SUPPLIED TEXT:
---+---
So, having lived in poverty for the first 40 of my 53 years engendered a fatalistic view of life that sticks with me to this day. In other words, despite our recent success, I know that there’s a shoe out there ready to drop. I’m just living through a spell that will surely end in disaster,

Fortunately, I have not sabotaged myself and don’t have plans to undermine my success. It used to be that I fulfilled my own prophesy. Bad things will happen, I used to think, and they’re going to happen to me, so I better just make them happen and swallow my medicine. I acted in ways that pushed the plunger before someone else did it for me.

But from the looks of it right now, we have joined the middle class in a time when that portion of the American population is shrinking. As long as Virginia keeps her job and I do my little bit to make something of an income from speaking engagements and teaching, we will remain on top. I get to write seemingly unfettered. But writing, my true love, doesn’t do a damn thing for the family pocketbook.

As I write, I’m beginning to think that maybe I am subverting my success. The last eight or nine months, I’ve woken in the morning without much will to do anything at all. I find myself walking around my house wringing my hands, wondering what to do next. I waste time, fill the empty hours with staring off into space, doing nothing productive. I wonder if, at the age of 53, I’m doomed to a life of low energy and apathy.
---+---
DATA SECTION:
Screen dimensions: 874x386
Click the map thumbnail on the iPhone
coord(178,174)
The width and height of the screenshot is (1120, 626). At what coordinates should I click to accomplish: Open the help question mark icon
---+---
PROBLEM: Continue the personal essay about growing up poor and fearing that success won't last, starting after its last sentence.

RESPONSE AREA:
Every day, I resolve to myself to get moving, to do something that will increase my output. Write another essay. Query more agents. Rewrite the manuscript. Something, anything to keep this sense of futility and unproductiveness from eating up another day.

And each day, it’s the same. Life goes on around me. I fulfill the functions of a stay-at-home dad. The dishes are always clean. The rugs get vacuumed. My son gets his share of dad time. We have clean clothes.

But I get up late and do not mend harness. The basement’s a mess, but I hardly have the energy to think about it. The mess isn’t going anywhere. The yard’s mowed at fairly reasonable intervals. The hut in the backyard needs its roof and floor fixed, but it’s sort of like the basement. Those repairs will be there when, in a burst of energy, I will get them done in the hour and some it will take. The garden needs my attention, and once or twice a week, I dribble water on the roots of the tomato and pepper plants. I haven’t been a good gardener, however. Not even adequate.

Is it age? I wonder. I think of all the people my age who keep jobs, have hobbies, write magnificent things. I envy them. I wish I had the drive. But, for the moment, it is gone. I think sometimes my best days are behind me.

I sound too much like a depressed, superattenuated elderly American male whose ambitions fail. But I see possibilities. I am doing something every day, even if that something doesn’t fill the whole day. When I go to bed at night and review the day, I understand that I could have been reading, an activity that never wastes time. I should take up my camera and take pictures again.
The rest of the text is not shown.